Esa noche me encerré en mi cuarto y lloré como hacía años no lo hacía. Pensé en Julián, el único hombre con el que alguna vez imaginé un futuro. Nos conocimos en la universidad y estuvimos juntos cinco años. Terminamos porque él quería casarse y tener hijos pronto; yo quería irme a estudiar fuera del país. Nunca le dije cuánto me dolió dejarlo ir.
A veces lo veo en redes sociales: tiene una esposa sonriente y dos hijos rubios como él. Se ven felices. Yo tengo fotos en Machu Picchu, en Nueva York, en París… pero ninguna con alguien que me abrace por las noches.
Al día siguiente fui a visitar a Mariana. Sus hijos jugaban descalzos en el patio mientras ella preparaba café.
—¿Nunca te arrepientes? —le pregunté sin rodeos.
Ella se rió.—A veces sí. Cuando los niños se enferman o cuando no tengo tiempo ni para bañarme tranquila. Pero luego los veo dormir y siento que todo vale la pena. ¿Y tú?
Me quedé callada. ¿Me arrepiento?
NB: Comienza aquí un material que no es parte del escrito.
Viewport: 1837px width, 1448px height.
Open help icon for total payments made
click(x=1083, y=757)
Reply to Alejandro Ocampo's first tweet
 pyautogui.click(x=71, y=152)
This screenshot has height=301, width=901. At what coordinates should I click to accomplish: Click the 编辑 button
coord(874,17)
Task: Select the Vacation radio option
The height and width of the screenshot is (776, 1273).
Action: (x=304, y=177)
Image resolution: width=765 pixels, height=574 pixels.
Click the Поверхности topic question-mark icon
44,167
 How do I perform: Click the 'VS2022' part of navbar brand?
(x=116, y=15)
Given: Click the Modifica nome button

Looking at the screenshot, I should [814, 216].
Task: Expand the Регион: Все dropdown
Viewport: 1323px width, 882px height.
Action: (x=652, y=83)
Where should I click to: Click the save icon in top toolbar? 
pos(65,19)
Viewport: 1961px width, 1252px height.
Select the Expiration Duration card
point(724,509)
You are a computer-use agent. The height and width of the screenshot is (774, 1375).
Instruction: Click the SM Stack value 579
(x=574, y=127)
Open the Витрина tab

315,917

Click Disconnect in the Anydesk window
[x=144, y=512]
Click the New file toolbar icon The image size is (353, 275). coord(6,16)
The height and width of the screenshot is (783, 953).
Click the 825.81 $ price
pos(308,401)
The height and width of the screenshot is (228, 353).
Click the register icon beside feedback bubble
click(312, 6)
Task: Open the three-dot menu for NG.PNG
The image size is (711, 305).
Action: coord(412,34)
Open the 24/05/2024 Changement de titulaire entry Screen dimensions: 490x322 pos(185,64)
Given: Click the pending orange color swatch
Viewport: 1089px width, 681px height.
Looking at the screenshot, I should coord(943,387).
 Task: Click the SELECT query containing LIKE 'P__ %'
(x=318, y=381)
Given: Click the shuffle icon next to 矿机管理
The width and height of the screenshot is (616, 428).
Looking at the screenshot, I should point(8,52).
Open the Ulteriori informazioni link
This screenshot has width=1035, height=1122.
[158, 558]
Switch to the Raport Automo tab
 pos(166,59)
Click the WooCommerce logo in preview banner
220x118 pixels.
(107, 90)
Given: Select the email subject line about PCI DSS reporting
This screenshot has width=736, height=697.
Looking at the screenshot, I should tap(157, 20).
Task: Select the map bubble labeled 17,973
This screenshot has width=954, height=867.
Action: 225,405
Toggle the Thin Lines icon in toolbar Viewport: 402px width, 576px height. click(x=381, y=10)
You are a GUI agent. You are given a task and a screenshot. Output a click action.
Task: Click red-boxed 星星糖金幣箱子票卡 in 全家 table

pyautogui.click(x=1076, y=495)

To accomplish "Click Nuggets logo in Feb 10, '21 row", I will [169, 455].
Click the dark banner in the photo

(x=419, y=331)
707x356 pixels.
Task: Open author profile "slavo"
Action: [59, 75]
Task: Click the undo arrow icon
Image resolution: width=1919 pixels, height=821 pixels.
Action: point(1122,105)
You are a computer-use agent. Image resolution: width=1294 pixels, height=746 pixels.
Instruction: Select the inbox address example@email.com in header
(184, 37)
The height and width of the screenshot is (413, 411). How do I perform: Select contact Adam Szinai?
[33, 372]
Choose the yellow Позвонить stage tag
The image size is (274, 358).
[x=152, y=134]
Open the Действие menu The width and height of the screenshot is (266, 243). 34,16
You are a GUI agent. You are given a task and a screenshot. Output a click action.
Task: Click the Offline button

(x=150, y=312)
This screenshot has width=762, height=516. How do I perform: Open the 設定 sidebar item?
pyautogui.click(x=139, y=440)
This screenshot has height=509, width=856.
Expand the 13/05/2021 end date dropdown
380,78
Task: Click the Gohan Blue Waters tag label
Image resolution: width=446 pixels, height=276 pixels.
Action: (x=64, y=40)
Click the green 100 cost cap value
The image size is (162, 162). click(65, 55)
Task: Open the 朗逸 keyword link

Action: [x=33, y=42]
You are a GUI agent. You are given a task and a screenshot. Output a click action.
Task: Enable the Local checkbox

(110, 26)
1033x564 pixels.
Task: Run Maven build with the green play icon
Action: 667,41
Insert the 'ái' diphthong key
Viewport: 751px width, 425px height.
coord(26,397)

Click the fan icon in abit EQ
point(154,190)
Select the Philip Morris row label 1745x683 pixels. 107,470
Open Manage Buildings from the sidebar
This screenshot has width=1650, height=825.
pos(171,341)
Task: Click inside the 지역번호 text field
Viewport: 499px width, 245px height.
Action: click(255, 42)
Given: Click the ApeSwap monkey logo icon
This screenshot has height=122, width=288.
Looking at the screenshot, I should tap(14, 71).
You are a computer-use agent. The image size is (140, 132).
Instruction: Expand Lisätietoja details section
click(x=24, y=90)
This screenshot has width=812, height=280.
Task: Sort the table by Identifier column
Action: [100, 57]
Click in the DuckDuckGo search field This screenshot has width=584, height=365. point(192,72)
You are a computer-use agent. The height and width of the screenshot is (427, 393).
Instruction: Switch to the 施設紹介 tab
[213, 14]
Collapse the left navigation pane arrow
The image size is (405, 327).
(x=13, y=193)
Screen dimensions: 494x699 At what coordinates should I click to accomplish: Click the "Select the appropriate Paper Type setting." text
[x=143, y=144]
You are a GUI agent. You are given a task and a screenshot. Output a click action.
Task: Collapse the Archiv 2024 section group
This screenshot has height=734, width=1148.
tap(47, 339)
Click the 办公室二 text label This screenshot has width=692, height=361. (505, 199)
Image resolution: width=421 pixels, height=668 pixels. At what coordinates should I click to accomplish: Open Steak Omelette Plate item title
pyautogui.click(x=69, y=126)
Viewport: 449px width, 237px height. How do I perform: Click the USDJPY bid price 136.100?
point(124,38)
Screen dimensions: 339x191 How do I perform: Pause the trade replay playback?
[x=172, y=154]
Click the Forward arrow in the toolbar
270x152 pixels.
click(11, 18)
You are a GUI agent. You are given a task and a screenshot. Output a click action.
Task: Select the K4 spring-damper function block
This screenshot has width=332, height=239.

No lo sé. A veces sí quisiera tener alguien esperándome en casa, compartir mis logros con alguien más allá de mis padres o mi hermana. Pero también sé que no podría renunciar a lo que he construido solo para cumplir con un mandato social.
En la oficina las cosas tampoco son fáciles. Mis colegas hombres hablan abiertamente de sus familias; las pocas mujeres que hay suelen ocultar sus embarazos hasta el último momento por miedo a perder oportunidades. Yo soy «la solterona», «la ambiciosa», «la que no tiene vida» según algunos chismes.
Un día, durante una reunión importante, mi jefe —don Ricardo— hizo un comentario que me hirió más de lo esperado:
—Lucía, deberías pensar en tu futuro personal también. El trabajo no lo es todo.
Sentí ganas de gritarle que mi futuro personal era asunto mío, pero solo asentí y seguí con la presentación.
A veces pienso que las mujeres nunca ganamos: si nos quedamos en casa somos conformistas; si salimos al mundo somos egoístas. Si tenemos hijos muy jóvenes somos irresponsables; si esperamos demasiado somos unas solteronas.
Hace poco recibí una oferta para irme a trabajar a Chile por dos años. Cuando se lo conté a mis padres, mi mamá lloró y mi papá solo dijo:
—Haz lo que te haga feliz, hija… pero no te olvides de nosotros.
Esa noche miré mi reflejo en el espejo y vi a una mujer fuerte pero cansada. Me pregunté si algún día dejaría de sentirme culpable por elegir mi propio camino.
Hoy escribo esto desde un pequeño departamento en Santiago. Extraño a mi familia, extraño el olor a arepas recién hechas y las risas de mis sobrinos. Pero también disfruto cada logro profesional, cada nuevo amigo, cada paso hacia adelante.
¿Es posible tenerlo todo? ¿O siempre tendremos que sacrificar algo para ser fieles a nosotras mismas?
¿Y ustedes? ¿Alguna vez han sentido ese peso entre lo que quieren y lo que esperan de ustedes? Me gustaría saber cómo lo viven ustedes.